This is very strange! This means that the quantizer with which you are trying to dequantize the weight does not have the self.orig_dtype set properly! and it only means that the quantizer of that weight was never called (otherwise, this should have been set here)! So, this suggests to me that we are probably using different versions of transformers as I am not able to repro the same issue as you see. I tried this on an older commit of snowflake-lab/transformers: 6b1fe691bf8c34318f1beb5124db1162d93f047e which branch/commit are you using?

JF-D commented 4 months ago

I checked the version of transformers, the latest commit is the same with you tried (6b1fe691bf8c34318f1beb5124db1162d93f047e).

JF-D commented 4 months ago

I find the error. When trying to quantize the weights, DS found the tensor is on meta device instead of GPU, so the tensor is not quantized (here).

But I think I should be able to run arctic model with FP8 quantization and 8x80GB A100. It's quite strange. Maybe something wrong with huggingface accelerate?

JF-D commented 4 months ago

I guess I find the reason. The transformers cannot get aware the deepspeed quantization config, so it gives a wrong auto placement with accelerate (here).

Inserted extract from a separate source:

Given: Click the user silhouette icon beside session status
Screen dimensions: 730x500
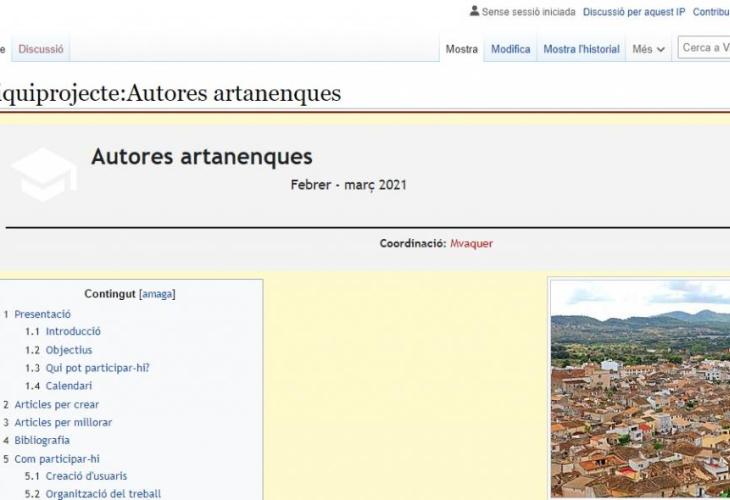Looking at the screenshot, I should click(x=474, y=12).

sfc-gh-reyazda commented 4 months ago

how about explicitly specifying it:


quant_config = QuantizationConfig(q_bits=8)

model = AutoModelForCausalLM.from_pretrained(
    "/checkpoint/2b-v30",
    low_cpu_mem_usage=True,
    trust_remote_code=True,
    device_map="auto",
    ds_quantization_config=quant_config,
    max_memory={i: "150GiB" for i in range(8)},
    torch_dtype=torch.bfloat16)
JF-D commented 4 months ago

I have set the config as the following,

quant_config = QuantizationConfig(q_bits=8)

model = AutoModelForCausalLM.from_pretrained(
    "Snowflake/snowflake-arctic-instruct",
    low_cpu_mem_usage=True,
    trust_remote_code=True,
    device_map="auto",
    ds_quantization_config=quant_config,
    max_memory={i: "80GiB" for i in range(8)},
    torch_dtype=torch.bfloat16)

The transformers cannot capture the quantization config set by ds_quantization_config. Notably, I am using 80GB A100, so I set the max_memory to 80GB. This leads to a wrong mapping. I can run the example by setting max_memory to 160GB to mimic the quantization effect.

jeffra commented 4 months ago

Ohh yes, you have to set the max_memory to ~2x the actual memory available so that accelerate will do the right thing. To confirm, you are running successfully now after making this change right?

We are actively working on adding deepspeed quantization support into HFQuantizer instead of this current way. This should smooth out this path once it's live.

JF-D commented 4 months ago

Yes! I can run successfully after setting max_memory to ~2x the actual memory available. Thanks for the help!

jeffra commented 4 months ago

Excellent, glad to hear :) I'll close this for now then, please re-open if there are remaining issues though.